When deciding how many shares to buy, think in terms of dollars invested, not the number of shares purchased. It might be mentally satisfying to own nice, orderly blocks of 100 shares, but doing so will cause your allocation to be askew. Purchasing 100 shares of a stock trading at $50 requires a $5,000 investment; purchasing 100 shares of a stock trading at $20 requires a $2,000 investment. As you can see, investing solely on share count can cause you to invest 150% more in the stock with the higher price.

A better strategy is to determine the dollar amount you want to invest and then divide that by the current share price. It will make no difference to your broker if you by 73, 169 or 242 shares—your commission will be the same. Investing by dollar amount, instead of share count, however, will keep you from being over- or under-allocated to specific stocks, thereby lowering your portfolio’s risk.

More on AAII.com

  • The Difference Between Stock Splits and Stock Dividends – Our FAQ on financial statements explains what a stock split, a stock dividend and a reverse split are.
  • A Cautionary Note About Robert Shiller’s CAPE – Just as prices can be misleading indicators of worth, a valuation multiple can be also be misleading if you don’t fully understand what’s influencing it. A good example of this is the CAPE ratio.
  • Will the Real P/E Please Stand Up? – There is more than one way to a calculate a price-earnings multiple.
  • Is There a Minimum or Maximum Price You Will Pay for a Stock? – Tell us on the AAII Discussion Boards.
  • Don’t forget to take the Sentiment Survey.

  • The Week Ahead

    The U.S. financial markets will be closed on Monday, May 28, in observance of Memorial Day.

    The only S&P 500 members scheduled to report earnings next week are Joy Global (JOY) and SAIC (SAI), both of which will announce results on Thursday.

    The week’s first economic reports will be the Conference Board’s May consumer confidence survey and the March S&P Case-Shiller housing price index, both of which will be published on Tuesday. Wednesday will feature April pending home sales.

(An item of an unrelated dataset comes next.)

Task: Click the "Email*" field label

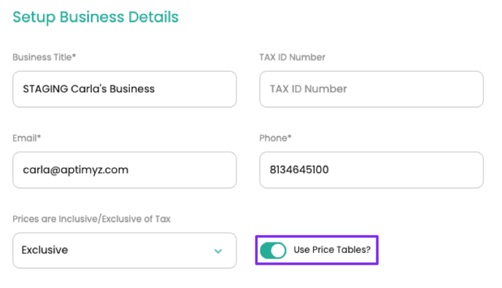Action: [x=26, y=138]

The May ADP Employment Report, the May Chicago PMI and the first revision to first-quarter GDP will be released on Thursday. Friday will feature the May jobs report—including the unemployment rate and the change in nonfarm payrolls—plus the May ISM manufacturing survey, April personal income and spending and April construction spending.

    Three Federal Reserve officials will speak publicly on Wednesday: New York President William Dudley, Dallas President Richard Fisher and Boston President Eric Rosengren. Cleveland President Sandra Pianalto will speak publicly on Thursday.

    AAII Sentiment Survey

    Bullish sentiment rebounded as bearish sentiment pulled back from unusually high levels in the latest AAII Sentiment Survey.

    Bullish sentiment, expectations that stock prices will rise over the next six months, rose 6.9 percentage points to 30.5%. This is the eighth consecutive week that bullish sentiment has been below its historical average of 39%.

    Neutral sentiment, expectations that stock prices will stay essentially flat over the next six months, edged up 0.4 percentage points to 30.9%. The historical average is 31%.

    Bearish sentiment, expectations that stock prices will fall over the next six months, fell 7.3 percentage points to 38.7%. Even with the drop, bearish sentiment is above its historical average of 30% for the sixth time in seven weeks.

    The level of pessimism declined from the unusually high readings registered during the last two weeks as the market's downside volatility paused. Nonetheless, individual investors remain concerned about the short-term direction of stock prices. Europe and the pace of U.S. economic growth remain key concerns.

    This week’s special question asked AAII members which sectors or industries they like right now. Energy was named by the largest number of respondents, followed by technology, health care, and consumer staples. When the same question was asked last February, members said they liked energy, technology and real estate [real estate investment trusts (REITs) and home building stocks].